Any idea which species it belongs to?

It’s pretty distinctive, so if you recognise it please be a bit cryptic in your comments, to let people who haven’t seen one of these before have a chance to work out what it is.

Have fun!

19 thoughts on “Friday mystery object #266

  1. Ta for this Paolo.

    As an absolute outsider in this kind of stuff, my first thoughts were, of course, about the incisors.

    Immediately thinking rodent, or lagomorph, I began to wonder what kind of species had such lower incisors that, not meeting the uppers, might somehow still keep them short. Didn’t seem possible.

    Didn’t have an answer and presumed it was just one of those things that was beyond my ken.

    Then saw all the other clues that made the identity clear.

    And it started me thinking about the other teeth. I presume those molars, and/or pre-molars are distinctive?

    Even though this creature might not have a dry nose, it is still part of the rodent + lagomorph + one other group.

    More beautifully, it is ugly, but lovely: one of the late great Douglas Adams included in his “Last chance to see”.

    And, if everybody else is right (I just follow the cleverest in these matters) then it is significant in terms of evolutionary theory and another late great: Stephen Jay Gould.

    In one of his books (“Wonderful Life”?) where he used the Burgess Shales as an example (and the initial work of Simon Conway Morris, which the latter repudiated quite forcefully in the ’90s ‘evolution wars’) he used the woodpecker as an example of the contingent nature of evolution inasmuch as it doesn’t always converge upon the same good ideas.
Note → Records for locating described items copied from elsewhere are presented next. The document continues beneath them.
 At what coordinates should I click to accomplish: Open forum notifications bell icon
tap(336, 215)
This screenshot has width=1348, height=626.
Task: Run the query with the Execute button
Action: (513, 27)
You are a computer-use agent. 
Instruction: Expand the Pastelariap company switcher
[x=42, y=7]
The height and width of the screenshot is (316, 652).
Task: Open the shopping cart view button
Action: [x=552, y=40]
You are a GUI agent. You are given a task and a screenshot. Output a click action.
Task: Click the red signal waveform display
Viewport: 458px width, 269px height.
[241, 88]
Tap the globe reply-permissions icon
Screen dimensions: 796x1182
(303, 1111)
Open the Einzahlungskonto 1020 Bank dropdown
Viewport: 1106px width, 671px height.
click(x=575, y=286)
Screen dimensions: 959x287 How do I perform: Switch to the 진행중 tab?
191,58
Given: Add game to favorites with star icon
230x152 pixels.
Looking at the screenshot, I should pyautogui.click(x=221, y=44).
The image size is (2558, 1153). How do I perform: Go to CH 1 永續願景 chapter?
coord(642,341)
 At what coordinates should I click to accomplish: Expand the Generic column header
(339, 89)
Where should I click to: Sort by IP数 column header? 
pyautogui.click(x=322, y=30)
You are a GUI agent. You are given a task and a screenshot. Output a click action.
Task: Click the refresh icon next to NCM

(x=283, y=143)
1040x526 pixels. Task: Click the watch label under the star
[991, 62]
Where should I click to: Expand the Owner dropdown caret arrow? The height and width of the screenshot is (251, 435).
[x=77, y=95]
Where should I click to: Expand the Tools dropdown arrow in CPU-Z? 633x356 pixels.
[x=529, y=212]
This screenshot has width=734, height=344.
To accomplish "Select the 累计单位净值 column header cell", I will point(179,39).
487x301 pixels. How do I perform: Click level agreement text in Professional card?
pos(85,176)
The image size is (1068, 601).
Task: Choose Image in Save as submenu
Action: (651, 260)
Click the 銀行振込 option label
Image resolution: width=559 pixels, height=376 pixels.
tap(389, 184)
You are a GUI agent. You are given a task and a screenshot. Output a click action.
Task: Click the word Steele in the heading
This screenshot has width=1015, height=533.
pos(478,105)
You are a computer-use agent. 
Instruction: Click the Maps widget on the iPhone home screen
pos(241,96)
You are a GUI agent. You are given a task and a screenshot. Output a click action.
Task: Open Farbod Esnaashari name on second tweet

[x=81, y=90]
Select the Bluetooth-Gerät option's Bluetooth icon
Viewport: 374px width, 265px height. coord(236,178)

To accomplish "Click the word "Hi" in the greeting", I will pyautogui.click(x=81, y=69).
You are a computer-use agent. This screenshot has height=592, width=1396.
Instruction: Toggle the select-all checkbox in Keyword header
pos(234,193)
    That is, he claimed the woodpecker niche, and/or method, was not replicated or replicable.

    The thing is that his definition was vague, and his exclusion of this particular ghost creature kind of relied on his changing his definition…

    One of the great writers on the history of science. One of the greatest advocates of evolutionary thinking in a nation that could do with it.

    Possibly not one of the better actual theorists on the subjects though…

    AnywAy, I’m going with everybody else’s guess, and berating myself for not noting those molars and premolars….

    Not that I’ve had guessed anyway, but I might have go closer.

    Basically, you guys are too clever for me.

    Still enjoy this anyway. Ta.

  2. i’d be Mad if i had no Gas in my Car and ran into this thing at night.

    i want to post a cool link talking about this lil beast, but i’ll wait till later next wee as to not give it away. thanks to those clue above guys.

  3. I… I enjoyed the way people hinted at the identity!
    It is amazing how many mammalian clades have produced critters with enlarged incisors (one pair down and, give or take rabbits, one pair up). Even among primates (broadly construed) there have been numerous examples: if it had looked like old fossil instead of fresh bone…
    Thank you for thislong-running and very enjoyable series!

  4. I showed this critter to my son…needless to say the 8yr old immediately saw the value of such digits…including the possible velocity a removed bit of nasal protein could attain.